[Pixel coordinate grounding data]

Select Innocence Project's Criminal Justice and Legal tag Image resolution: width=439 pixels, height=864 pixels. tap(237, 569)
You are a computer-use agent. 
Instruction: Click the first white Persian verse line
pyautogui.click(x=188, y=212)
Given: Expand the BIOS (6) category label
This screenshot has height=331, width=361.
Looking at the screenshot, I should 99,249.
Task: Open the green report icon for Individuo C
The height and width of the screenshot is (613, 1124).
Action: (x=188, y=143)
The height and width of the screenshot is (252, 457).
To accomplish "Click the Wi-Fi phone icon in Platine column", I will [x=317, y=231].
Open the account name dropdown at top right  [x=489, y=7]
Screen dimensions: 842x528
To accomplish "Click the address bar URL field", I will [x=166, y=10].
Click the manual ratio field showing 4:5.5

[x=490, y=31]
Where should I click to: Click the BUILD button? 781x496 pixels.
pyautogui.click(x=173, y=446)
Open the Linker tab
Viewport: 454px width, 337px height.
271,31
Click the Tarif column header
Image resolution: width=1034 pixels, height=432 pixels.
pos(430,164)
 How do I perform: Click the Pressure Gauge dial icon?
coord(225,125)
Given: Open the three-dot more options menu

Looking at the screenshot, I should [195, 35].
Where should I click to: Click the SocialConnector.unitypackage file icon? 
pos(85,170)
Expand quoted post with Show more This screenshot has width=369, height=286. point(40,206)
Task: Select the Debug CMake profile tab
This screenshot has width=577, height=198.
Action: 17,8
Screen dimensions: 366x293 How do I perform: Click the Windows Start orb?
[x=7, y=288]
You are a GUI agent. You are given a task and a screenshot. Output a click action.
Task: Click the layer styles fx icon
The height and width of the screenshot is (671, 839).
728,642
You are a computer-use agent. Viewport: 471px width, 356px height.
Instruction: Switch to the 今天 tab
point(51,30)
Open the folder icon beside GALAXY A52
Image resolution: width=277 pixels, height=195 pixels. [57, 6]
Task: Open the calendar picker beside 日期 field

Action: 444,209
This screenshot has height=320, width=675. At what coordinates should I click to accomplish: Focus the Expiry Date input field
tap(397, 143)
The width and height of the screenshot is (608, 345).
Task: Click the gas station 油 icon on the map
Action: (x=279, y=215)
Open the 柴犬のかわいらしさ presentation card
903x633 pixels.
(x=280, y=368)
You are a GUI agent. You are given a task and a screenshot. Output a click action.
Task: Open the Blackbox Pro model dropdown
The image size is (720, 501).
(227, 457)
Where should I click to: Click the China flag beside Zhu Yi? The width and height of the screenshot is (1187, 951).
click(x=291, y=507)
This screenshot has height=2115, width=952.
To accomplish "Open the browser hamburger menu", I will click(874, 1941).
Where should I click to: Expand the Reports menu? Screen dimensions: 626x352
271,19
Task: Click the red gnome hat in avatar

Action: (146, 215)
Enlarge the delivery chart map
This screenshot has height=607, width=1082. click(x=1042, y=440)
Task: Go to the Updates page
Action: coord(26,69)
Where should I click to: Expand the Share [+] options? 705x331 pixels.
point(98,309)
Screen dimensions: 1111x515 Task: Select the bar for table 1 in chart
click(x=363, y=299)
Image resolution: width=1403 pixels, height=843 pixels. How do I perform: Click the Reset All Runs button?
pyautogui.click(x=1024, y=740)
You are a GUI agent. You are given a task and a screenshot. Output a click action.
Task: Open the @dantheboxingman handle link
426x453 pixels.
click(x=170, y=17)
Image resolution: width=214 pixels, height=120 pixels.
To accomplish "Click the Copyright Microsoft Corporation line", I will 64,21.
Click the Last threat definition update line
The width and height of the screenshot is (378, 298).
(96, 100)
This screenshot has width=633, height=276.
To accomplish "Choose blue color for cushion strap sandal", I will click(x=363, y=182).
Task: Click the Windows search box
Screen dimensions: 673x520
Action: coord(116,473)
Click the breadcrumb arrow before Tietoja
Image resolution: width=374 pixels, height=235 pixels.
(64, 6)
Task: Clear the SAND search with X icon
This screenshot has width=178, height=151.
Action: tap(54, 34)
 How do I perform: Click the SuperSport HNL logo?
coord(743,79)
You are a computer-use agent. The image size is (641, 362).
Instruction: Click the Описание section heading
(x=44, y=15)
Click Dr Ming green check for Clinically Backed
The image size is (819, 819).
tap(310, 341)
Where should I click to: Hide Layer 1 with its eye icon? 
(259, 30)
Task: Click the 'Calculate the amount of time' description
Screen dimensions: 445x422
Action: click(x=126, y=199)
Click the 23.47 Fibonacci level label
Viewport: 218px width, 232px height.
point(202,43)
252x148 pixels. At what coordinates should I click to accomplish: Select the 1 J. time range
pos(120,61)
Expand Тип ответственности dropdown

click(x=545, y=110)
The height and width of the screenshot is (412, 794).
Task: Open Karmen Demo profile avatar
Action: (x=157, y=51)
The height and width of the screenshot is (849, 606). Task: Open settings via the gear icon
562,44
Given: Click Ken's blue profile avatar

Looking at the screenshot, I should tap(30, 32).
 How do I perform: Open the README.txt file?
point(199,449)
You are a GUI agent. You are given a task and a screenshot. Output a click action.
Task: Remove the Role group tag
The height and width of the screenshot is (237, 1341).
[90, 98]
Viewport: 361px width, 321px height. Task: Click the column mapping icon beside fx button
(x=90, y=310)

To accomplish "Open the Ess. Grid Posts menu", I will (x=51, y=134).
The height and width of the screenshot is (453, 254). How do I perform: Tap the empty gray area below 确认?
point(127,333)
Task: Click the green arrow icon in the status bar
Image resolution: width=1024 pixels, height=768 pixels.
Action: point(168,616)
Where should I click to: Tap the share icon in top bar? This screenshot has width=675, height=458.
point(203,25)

Task statement
From the first line to the last, copy the data exactly.

Answer for the task
Select Innocence Project's Criminal Justice and Legal tag Image resolution: width=439 pixels, height=864 pixels. tap(237, 569)
You are a computer-use agent. 
Instruction: Click the first white Persian verse line
pyautogui.click(x=188, y=212)
Given: Expand the BIOS (6) category label
This screenshot has height=331, width=361.
Looking at the screenshot, I should 99,249.
Task: Open the green report icon for Individuo C
The height and width of the screenshot is (613, 1124).
Action: (x=188, y=143)
The height and width of the screenshot is (252, 457).
To accomplish "Click the Wi-Fi phone icon in Platine column", I will [x=317, y=231].
Open the account name dropdown at top right  [x=489, y=7]
Screen dimensions: 842x528
To accomplish "Click the address bar URL field", I will [x=166, y=10].
Click the manual ratio field showing 4:5.5

[x=490, y=31]
Where should I click to: Click the BUILD button? 781x496 pixels.
pyautogui.click(x=173, y=446)
Open the Linker tab
Viewport: 454px width, 337px height.
271,31
Click the Tarif column header
Image resolution: width=1034 pixels, height=432 pixels.
pos(430,164)
 How do I perform: Click the Pressure Gauge dial icon?
coord(225,125)
Given: Open the three-dot more options menu

Looking at the screenshot, I should [195, 35].
Where should I click to: Click the SocialConnector.unitypackage file icon? 
pos(85,170)
Expand quoted post with Show more This screenshot has width=369, height=286. point(40,206)
Task: Select the Debug CMake profile tab
This screenshot has width=577, height=198.
Action: 17,8
Screen dimensions: 366x293 How do I perform: Click the Windows Start orb?
[x=7, y=288]
You are a GUI agent. You are given a task and a screenshot. Output a click action.
Task: Click the layer styles fx icon
The height and width of the screenshot is (671, 839).
728,642
You are a computer-use agent. Viewport: 471px width, 356px height.
Instruction: Switch to the 今天 tab
point(51,30)
Open the folder icon beside GALAXY A52
Image resolution: width=277 pixels, height=195 pixels. [57, 6]
Task: Open the calendar picker beside 日期 field

Action: 444,209
This screenshot has height=320, width=675. At what coordinates should I click to accomplish: Focus the Expiry Date input field
tap(397, 143)
The width and height of the screenshot is (608, 345).
Task: Click the gas station 油 icon on the map
Action: (x=279, y=215)
Open the 柴犬のかわいらしさ presentation card
903x633 pixels.
(x=280, y=368)
You are a GUI agent. You are given a task and a screenshot. Output a click action.
Task: Open the Blackbox Pro model dropdown
The image size is (720, 501).
(227, 457)
Where should I click to: Click the China flag beside Zhu Yi? The width and height of the screenshot is (1187, 951).
click(x=291, y=507)
This screenshot has height=2115, width=952.
To accomplish "Open the browser hamburger menu", I will click(874, 1941).
Where should I click to: Expand the Reports menu? Screen dimensions: 626x352
271,19
Task: Click the red gnome hat in avatar

Action: (146, 215)
Enlarge the delivery chart map
This screenshot has height=607, width=1082. click(x=1042, y=440)
Task: Go to the Updates page
Action: coord(26,69)
Where should I click to: Expand the Share [+] options? 705x331 pixels.
point(98,309)
Screen dimensions: 1111x515 Task: Select the bar for table 1 in chart
click(x=363, y=299)
Image resolution: width=1403 pixels, height=843 pixels. How do I perform: Click the Reset All Runs button?
pyautogui.click(x=1024, y=740)
You are a GUI agent. You are given a task and a screenshot. Output a click action.
Task: Open the @dantheboxingman handle link
426x453 pixels.
click(x=170, y=17)
Image resolution: width=214 pixels, height=120 pixels.
To accomplish "Click the Copyright Microsoft Corporation line", I will 64,21.
Click the Last threat definition update line
The width and height of the screenshot is (378, 298).
(96, 100)
This screenshot has width=633, height=276.
To accomplish "Choose blue color for cushion strap sandal", I will click(x=363, y=182).
Task: Click the Windows search box
Screen dimensions: 673x520
Action: coord(116,473)
Click the breadcrumb arrow before Tietoja
Image resolution: width=374 pixels, height=235 pixels.
(64, 6)
Task: Clear the SAND search with X icon
This screenshot has width=178, height=151.
Action: tap(54, 34)
 How do I perform: Click the SuperSport HNL logo?
coord(743,79)
You are a computer-use agent. The image size is (641, 362).
Instruction: Click the Описание section heading
(x=44, y=15)
Click Dr Ming green check for Clinically Backed
The image size is (819, 819).
tap(310, 341)
Where should I click to: Hide Layer 1 with its eye icon? 
(259, 30)
Task: Click the 'Calculate the amount of time' description
Screen dimensions: 445x422
Action: click(x=126, y=199)
Click the 23.47 Fibonacci level label
Viewport: 218px width, 232px height.
point(202,43)
252x148 pixels. At what coordinates should I click to accomplish: Select the 1 J. time range
pos(120,61)
Expand Тип ответственности dropdown

click(x=545, y=110)
The height and width of the screenshot is (412, 794).
Task: Open Karmen Demo profile avatar
Action: (x=157, y=51)
The height and width of the screenshot is (849, 606). Task: Open settings via the gear icon
562,44
Given: Click Ken's blue profile avatar

Looking at the screenshot, I should tap(30, 32).
 How do I perform: Open the README.txt file?
point(199,449)
You are a GUI agent. You are given a task and a screenshot. Output a click action.
Task: Remove the Role group tag
The height and width of the screenshot is (237, 1341).
[90, 98]
Viewport: 361px width, 321px height. Task: Click the column mapping icon beside fx button
(x=90, y=310)

To accomplish "Open the Ess. Grid Posts menu", I will (x=51, y=134).
The height and width of the screenshot is (453, 254). How do I perform: Tap the empty gray area below 确认?
point(127,333)
Task: Click the green arrow icon in the status bar
Image resolution: width=1024 pixels, height=768 pixels.
Action: point(168,616)
Where should I click to: Tap the share icon in top bar? This screenshot has width=675, height=458.
point(203,25)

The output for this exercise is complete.